For this reason, prescribing Adderall may seem an unusual treatment for anxiety, and yet it has gained some significant popularity over the past few years – to the point where it is becoming a popular choice for psychiatrists for those with anxiety that may be resistant to ordinary treatments. Initially, Adderall can even increase anxiety and depending on the patient this may even be a permanent effect.

Traditionally used as a psychostimulant for use in ADHD treatments, Adderall is known to release dopamine and norepinephrine into the brain, targeting the user’s cognitive functions, metabolism, and body in general. Users report feelings of relaxation, productivity and focus, and a heightened ability to act in social situations.

This social effect of Adderall may ease your anxiety when confronted by a social situation that would otherwise leave you feeling left out and stuck for anything to say. Willingness to go out and talk to people will quite obviously have a positive effect on your social life, and may prove to be a long term benefit.

Another common result of Adderall is a general boost in positive energy and optimism. This is likely due to the release of dopamine – the so called ‘pleasure chemical’. Users will often feel happier and more optimistic with the world, resulting in more long term positivity and relieve with their anxiety.

That isn’t to say that Adderall and anxiety should cancel each other out, the dangers of taking Adderall as an anxiety sufferer can be quite uncomfortable. For example, despite the positive effects of increased energy and social engagement, incorrect levels of Adderall can cause over-stimulation and therefore worsen the anxiety.

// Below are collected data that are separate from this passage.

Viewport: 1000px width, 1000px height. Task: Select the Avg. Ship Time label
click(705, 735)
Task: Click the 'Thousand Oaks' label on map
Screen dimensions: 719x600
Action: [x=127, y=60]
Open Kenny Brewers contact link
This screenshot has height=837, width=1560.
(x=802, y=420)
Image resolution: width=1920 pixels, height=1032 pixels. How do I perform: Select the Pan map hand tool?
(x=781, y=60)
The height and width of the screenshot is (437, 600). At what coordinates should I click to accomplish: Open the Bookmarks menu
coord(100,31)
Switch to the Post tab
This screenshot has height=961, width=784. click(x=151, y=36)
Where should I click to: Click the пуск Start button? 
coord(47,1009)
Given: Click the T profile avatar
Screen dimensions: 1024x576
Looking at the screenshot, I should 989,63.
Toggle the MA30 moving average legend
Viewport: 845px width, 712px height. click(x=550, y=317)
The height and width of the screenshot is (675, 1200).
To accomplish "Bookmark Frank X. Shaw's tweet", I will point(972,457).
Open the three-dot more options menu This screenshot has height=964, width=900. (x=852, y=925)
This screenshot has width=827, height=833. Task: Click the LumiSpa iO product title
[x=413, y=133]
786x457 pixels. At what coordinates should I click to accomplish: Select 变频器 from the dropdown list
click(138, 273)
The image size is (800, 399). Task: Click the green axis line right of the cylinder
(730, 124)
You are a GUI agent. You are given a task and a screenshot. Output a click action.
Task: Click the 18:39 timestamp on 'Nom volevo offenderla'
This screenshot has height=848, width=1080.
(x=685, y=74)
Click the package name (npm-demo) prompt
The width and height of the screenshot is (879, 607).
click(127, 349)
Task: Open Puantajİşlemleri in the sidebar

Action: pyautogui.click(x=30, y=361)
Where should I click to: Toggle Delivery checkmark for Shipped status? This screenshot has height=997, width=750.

It really should be only prescribed by a professional who understands the specifics of a user’s anxiety.

It is also possible for Adderall to become addictive, thanks to its cocaine-like effects. Likewise, it can cause severe ‘crashes’ when it wears off, even at low doses this can be quite devastating for a user. For both of these reasons, Adderall should be considered only if nothing else works – it is all too easy for users to abuse this substance if it is not correctly administered.